- [WORK TO COMPLETE]: The entries below are to be given back exactly, with images excluded.

Dataset entries:
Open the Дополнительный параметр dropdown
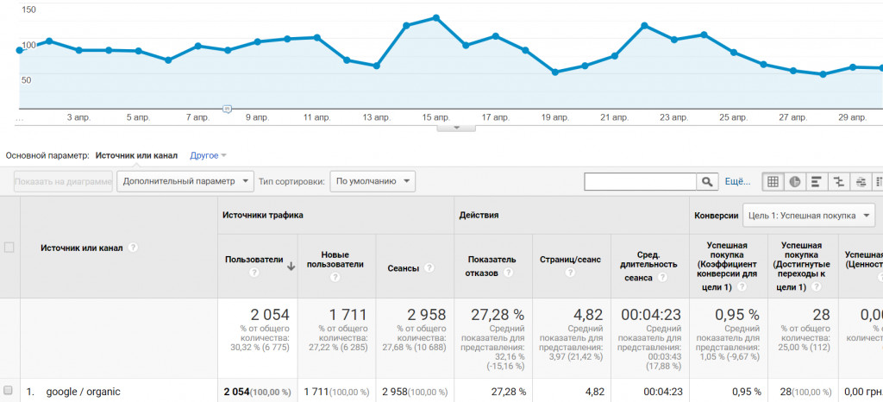Screen dimensions: 883x402 [x=185, y=181]
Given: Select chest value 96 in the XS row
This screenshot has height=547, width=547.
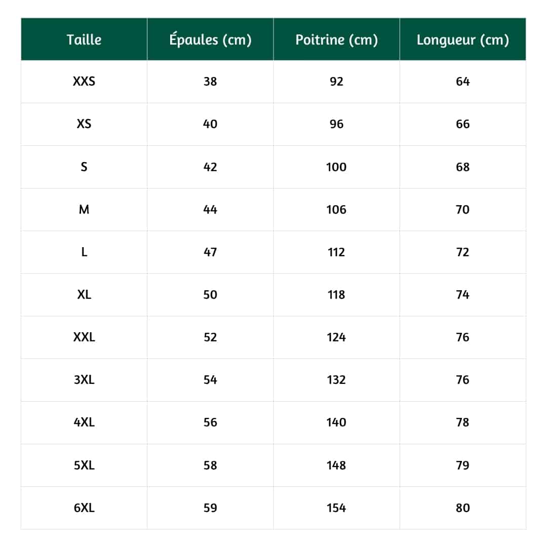Looking at the screenshot, I should [336, 124].

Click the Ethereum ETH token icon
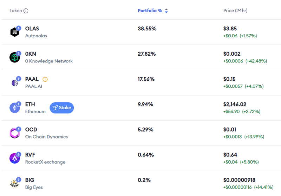[x=15, y=108]
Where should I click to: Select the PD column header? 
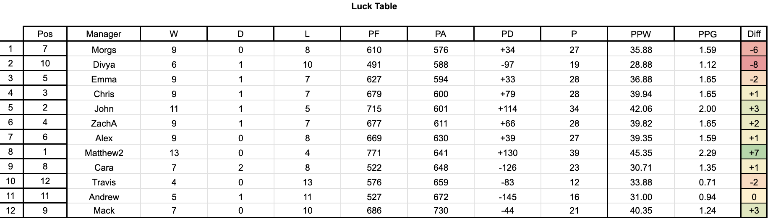click(x=507, y=34)
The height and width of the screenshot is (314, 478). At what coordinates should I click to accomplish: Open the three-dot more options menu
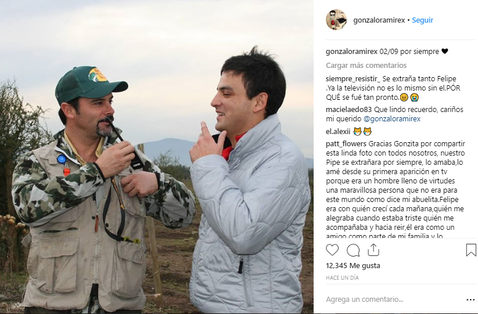click(470, 300)
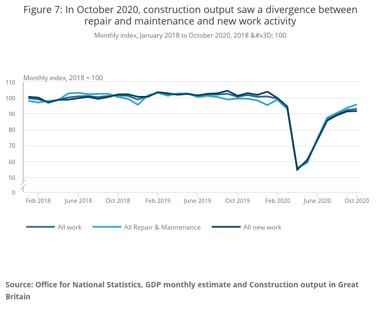Toggle the All new work legend entry
381x313 pixels.
(262, 227)
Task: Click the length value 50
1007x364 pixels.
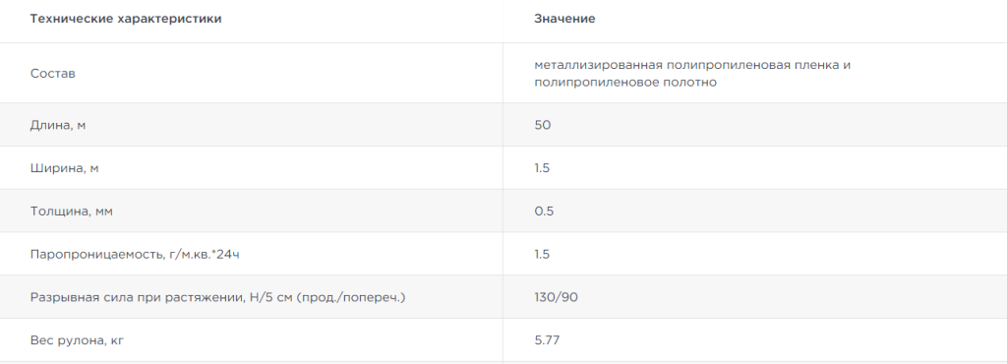Action: 543,125
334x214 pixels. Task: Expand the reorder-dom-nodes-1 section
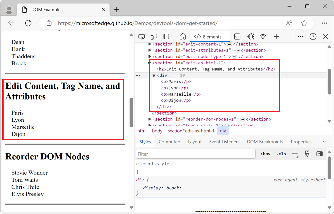tap(149, 119)
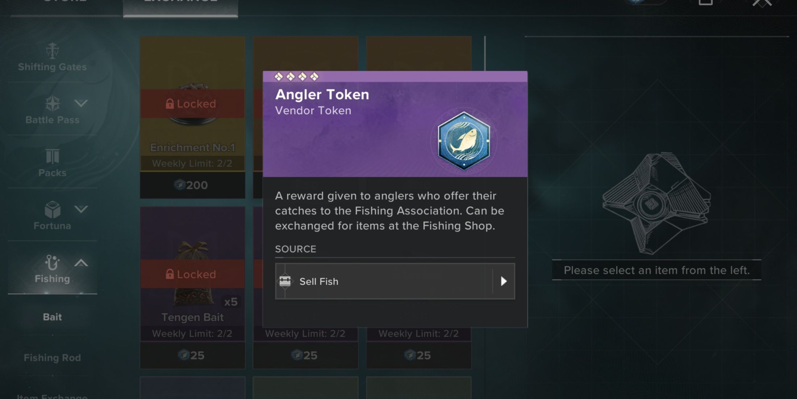Screen dimensions: 797x399
Task: Select the Battle Pass star icon
Action: (53, 103)
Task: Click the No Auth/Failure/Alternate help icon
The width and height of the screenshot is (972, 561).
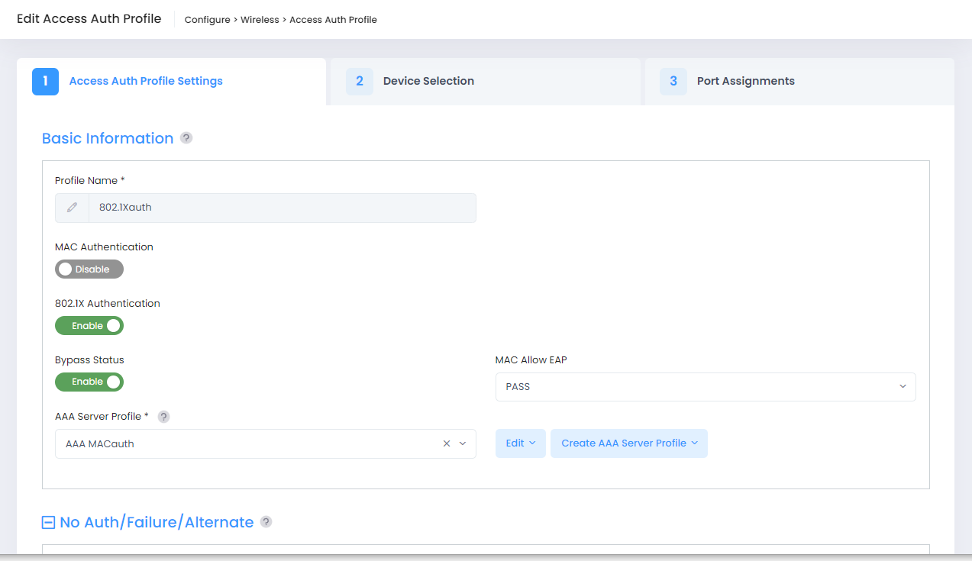Action: [266, 522]
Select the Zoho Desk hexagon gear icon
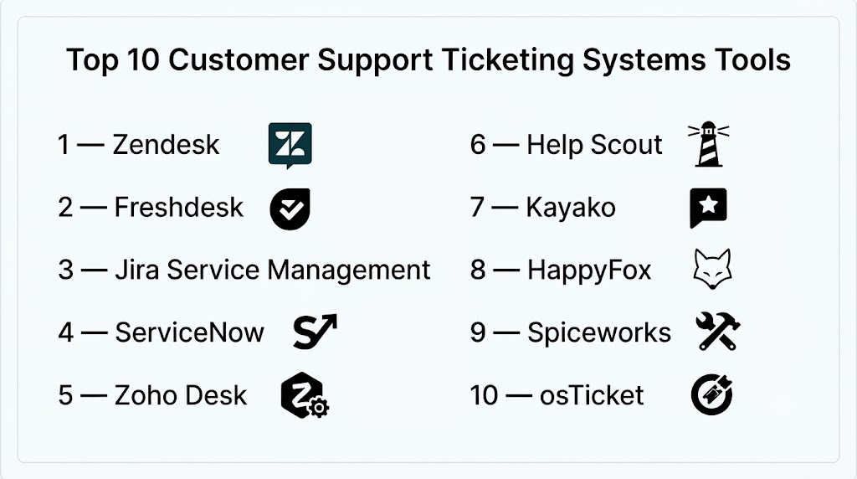Image resolution: width=857 pixels, height=479 pixels. 305,395
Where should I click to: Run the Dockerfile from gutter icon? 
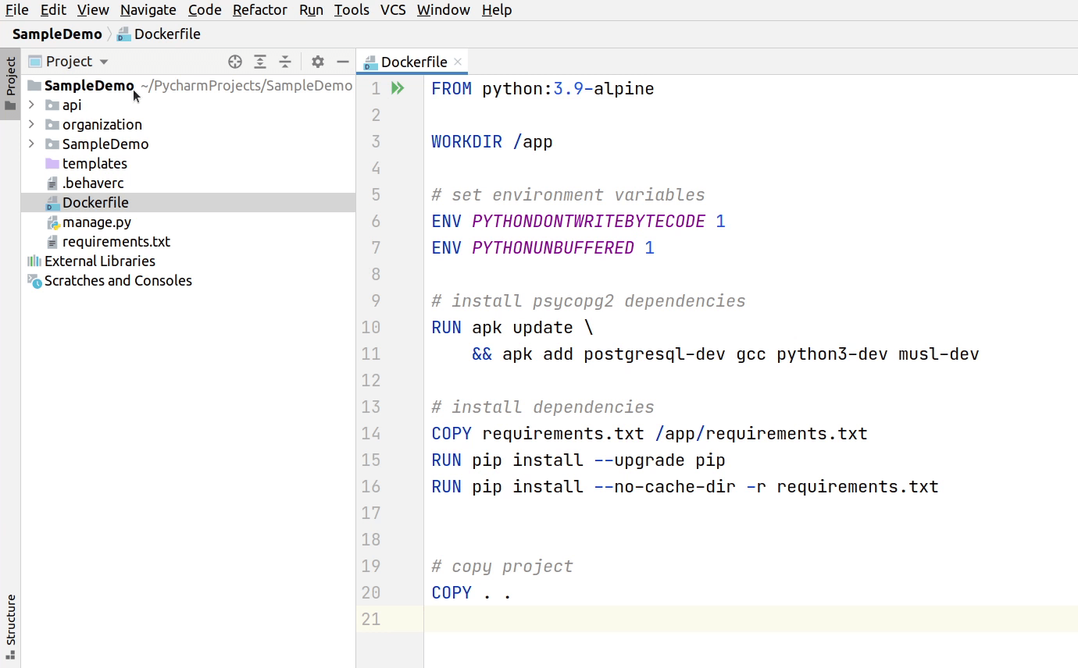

- [WRITTEN ANSWER]:
Open the Дополнительный параметр dropdown
Screen dimensions: 883x402 [x=185, y=181]
Given: Select chest value 96 in the XS row
This screenshot has height=547, width=547.
Looking at the screenshot, I should [336, 124].

Click the Ethereum ETH token icon
[x=15, y=108]
Where should I click to: Select the PD column header? 
click(x=507, y=34)
The height and width of the screenshot is (314, 478). At what coordinates should I click to accomplish: Open the three-dot more options menu
click(470, 300)
Toggle the All new work legend entry
381x313 pixels.
(262, 227)
Task: Click the length value 50
1007x364 pixels.
Action: 543,125
334x214 pixels. Task: Expand the reorder-dom-nodes-1 section
tap(149, 119)
Screen dimensions: 797x399
Task: Select the Battle Pass star icon
Action: (53, 103)
Task: Click the No Auth/Failure/Alternate help icon
The width and height of the screenshot is (972, 561).
Action: [266, 522]
Select the Zoho Desk hexagon gear icon
Image resolution: width=857 pixels, height=479 pixels. 305,395
Where should I click to: Run the Dockerfile from gutter icon? 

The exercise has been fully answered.